▸ Task requirements
In the entries below, how many lines contain the word "will"? State the number and nothing more.

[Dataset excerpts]
□ □ □ □
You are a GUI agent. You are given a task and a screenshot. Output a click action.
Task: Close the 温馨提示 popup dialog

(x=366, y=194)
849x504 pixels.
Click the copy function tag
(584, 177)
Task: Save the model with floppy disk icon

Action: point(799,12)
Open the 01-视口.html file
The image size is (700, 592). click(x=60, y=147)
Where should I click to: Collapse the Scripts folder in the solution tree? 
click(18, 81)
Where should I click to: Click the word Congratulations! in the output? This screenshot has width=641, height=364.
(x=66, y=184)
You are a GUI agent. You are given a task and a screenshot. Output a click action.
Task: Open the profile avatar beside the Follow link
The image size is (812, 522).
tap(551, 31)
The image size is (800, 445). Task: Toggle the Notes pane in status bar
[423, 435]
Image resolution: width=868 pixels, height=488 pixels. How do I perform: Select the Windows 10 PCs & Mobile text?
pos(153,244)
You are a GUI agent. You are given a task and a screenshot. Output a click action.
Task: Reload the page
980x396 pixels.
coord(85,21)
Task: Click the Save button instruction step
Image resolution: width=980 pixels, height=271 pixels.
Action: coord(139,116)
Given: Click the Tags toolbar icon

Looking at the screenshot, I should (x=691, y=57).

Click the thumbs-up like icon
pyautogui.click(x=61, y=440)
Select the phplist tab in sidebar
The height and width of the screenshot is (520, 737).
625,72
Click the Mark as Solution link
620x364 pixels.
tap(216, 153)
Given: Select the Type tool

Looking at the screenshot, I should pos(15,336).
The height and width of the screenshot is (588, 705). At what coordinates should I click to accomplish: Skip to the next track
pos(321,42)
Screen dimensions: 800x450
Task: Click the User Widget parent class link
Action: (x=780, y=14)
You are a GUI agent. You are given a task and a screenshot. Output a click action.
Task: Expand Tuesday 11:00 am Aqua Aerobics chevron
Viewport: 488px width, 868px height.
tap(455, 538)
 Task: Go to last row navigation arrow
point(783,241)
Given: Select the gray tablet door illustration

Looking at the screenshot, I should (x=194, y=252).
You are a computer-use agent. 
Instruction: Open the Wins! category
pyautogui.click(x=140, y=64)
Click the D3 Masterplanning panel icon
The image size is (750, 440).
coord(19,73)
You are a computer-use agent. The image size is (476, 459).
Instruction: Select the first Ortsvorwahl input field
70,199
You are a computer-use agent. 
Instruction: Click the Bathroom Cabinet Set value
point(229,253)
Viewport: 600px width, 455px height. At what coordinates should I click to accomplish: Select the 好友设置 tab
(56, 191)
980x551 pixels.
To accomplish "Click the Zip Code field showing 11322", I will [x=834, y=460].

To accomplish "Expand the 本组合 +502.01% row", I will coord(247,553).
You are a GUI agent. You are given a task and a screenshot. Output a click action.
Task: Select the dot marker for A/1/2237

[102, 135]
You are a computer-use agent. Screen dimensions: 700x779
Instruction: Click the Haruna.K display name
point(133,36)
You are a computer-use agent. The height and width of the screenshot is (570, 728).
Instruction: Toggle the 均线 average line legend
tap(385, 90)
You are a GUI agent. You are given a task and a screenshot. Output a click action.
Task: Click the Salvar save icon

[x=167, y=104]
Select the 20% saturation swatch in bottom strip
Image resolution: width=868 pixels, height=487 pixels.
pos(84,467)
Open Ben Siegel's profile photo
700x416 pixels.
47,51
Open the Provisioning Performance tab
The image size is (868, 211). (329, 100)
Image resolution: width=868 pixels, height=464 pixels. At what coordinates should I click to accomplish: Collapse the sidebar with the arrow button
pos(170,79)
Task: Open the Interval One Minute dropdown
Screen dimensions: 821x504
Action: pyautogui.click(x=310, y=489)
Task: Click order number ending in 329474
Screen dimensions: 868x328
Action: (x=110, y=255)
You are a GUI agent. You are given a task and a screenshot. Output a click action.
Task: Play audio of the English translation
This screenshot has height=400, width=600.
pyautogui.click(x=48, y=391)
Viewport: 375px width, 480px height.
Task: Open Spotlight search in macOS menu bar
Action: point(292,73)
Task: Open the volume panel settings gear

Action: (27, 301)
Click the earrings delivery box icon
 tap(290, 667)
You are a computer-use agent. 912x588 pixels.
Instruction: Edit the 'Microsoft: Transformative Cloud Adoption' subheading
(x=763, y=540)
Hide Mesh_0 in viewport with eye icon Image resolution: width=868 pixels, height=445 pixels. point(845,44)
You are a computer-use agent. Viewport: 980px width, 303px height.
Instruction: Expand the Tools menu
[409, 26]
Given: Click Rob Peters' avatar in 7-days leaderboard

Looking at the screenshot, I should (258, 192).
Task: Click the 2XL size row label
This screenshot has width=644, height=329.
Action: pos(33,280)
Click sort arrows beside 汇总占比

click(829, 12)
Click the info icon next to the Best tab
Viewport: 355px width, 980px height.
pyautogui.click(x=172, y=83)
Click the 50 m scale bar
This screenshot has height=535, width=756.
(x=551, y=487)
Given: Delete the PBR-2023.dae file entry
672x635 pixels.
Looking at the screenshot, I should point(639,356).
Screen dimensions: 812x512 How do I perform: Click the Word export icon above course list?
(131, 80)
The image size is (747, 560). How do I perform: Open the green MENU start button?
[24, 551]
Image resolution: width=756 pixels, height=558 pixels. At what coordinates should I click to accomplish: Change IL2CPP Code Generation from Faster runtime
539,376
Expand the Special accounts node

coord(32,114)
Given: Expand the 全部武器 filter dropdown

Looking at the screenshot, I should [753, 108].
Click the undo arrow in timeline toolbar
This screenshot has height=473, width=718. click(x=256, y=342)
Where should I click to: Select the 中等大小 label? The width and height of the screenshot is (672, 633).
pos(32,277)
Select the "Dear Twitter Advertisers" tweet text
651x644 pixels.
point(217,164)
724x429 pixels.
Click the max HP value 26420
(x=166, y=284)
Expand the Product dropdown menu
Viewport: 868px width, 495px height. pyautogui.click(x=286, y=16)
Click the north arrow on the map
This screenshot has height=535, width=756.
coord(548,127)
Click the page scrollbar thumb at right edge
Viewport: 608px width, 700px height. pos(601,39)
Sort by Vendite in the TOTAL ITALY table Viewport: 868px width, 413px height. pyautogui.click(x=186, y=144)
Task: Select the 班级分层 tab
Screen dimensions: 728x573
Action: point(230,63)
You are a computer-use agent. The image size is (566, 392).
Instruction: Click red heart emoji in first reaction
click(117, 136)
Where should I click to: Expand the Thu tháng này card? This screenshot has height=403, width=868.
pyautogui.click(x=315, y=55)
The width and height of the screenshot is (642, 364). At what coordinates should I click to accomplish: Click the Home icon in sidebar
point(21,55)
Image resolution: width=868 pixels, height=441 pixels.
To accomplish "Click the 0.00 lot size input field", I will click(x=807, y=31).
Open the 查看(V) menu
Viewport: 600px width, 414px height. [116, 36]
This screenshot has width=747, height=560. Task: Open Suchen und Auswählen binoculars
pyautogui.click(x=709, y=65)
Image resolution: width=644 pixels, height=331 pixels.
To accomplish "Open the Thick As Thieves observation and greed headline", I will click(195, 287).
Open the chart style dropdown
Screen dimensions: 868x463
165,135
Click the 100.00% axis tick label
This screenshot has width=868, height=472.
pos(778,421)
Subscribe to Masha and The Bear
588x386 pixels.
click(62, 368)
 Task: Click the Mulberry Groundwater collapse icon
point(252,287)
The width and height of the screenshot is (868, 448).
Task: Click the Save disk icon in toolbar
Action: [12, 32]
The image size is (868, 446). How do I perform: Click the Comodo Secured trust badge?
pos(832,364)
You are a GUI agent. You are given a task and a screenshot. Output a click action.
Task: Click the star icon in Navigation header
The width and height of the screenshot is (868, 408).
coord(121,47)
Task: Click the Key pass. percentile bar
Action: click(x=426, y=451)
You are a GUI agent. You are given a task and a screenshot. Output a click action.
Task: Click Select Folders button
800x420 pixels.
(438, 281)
□ □ □ □
▸ Answer to this task
4